(Stored data)

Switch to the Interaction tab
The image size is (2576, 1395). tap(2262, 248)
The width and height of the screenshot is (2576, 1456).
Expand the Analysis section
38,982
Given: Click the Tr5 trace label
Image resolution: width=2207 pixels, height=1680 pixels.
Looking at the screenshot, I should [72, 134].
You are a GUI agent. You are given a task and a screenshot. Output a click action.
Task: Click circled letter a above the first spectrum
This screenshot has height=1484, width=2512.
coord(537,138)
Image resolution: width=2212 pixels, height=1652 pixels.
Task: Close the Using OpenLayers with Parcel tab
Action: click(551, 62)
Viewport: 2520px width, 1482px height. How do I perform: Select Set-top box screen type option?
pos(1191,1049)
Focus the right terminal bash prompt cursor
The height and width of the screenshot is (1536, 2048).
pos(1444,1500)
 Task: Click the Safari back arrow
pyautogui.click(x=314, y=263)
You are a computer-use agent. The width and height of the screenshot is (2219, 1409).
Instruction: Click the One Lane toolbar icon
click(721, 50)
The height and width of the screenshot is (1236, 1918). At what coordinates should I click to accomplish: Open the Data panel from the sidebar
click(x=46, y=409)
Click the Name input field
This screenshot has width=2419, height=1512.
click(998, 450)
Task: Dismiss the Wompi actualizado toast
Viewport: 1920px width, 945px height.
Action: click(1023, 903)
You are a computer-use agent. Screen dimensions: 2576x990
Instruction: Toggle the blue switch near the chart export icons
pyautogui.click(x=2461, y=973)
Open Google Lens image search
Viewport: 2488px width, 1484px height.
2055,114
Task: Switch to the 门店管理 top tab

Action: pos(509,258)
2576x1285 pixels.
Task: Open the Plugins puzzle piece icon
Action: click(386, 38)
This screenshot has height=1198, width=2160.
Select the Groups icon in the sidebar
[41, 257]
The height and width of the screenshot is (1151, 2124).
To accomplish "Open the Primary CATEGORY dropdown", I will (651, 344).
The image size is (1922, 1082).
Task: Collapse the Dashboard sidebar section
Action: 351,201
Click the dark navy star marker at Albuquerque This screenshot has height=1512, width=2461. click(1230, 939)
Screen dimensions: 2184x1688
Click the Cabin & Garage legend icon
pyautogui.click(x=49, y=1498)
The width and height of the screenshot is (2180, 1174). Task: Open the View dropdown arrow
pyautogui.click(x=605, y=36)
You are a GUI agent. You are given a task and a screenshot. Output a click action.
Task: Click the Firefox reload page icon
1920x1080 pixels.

**About this task**. Please return, exactly as written, the line containing "This screenshot has height=1198, width=2160." and every line after it through the end of the records above, and nothing else.

**Response**.
This screenshot has height=1198, width=2160.
Select the Groups icon in the sidebar
[41, 257]
The height and width of the screenshot is (1151, 2124).
To accomplish "Open the Primary CATEGORY dropdown", I will (651, 344).
The image size is (1922, 1082).
Task: Collapse the Dashboard sidebar section
Action: 351,201
Click the dark navy star marker at Albuquerque This screenshot has height=1512, width=2461. click(1230, 939)
Screen dimensions: 2184x1688
Click the Cabin & Garage legend icon
pyautogui.click(x=49, y=1498)
The width and height of the screenshot is (2180, 1174). Task: Open the View dropdown arrow
pyautogui.click(x=605, y=36)
You are a GUI agent. You are given a task and a screenshot. Output a click action.
Task: Click the Firefox reload page icon
1920x1080 pixels.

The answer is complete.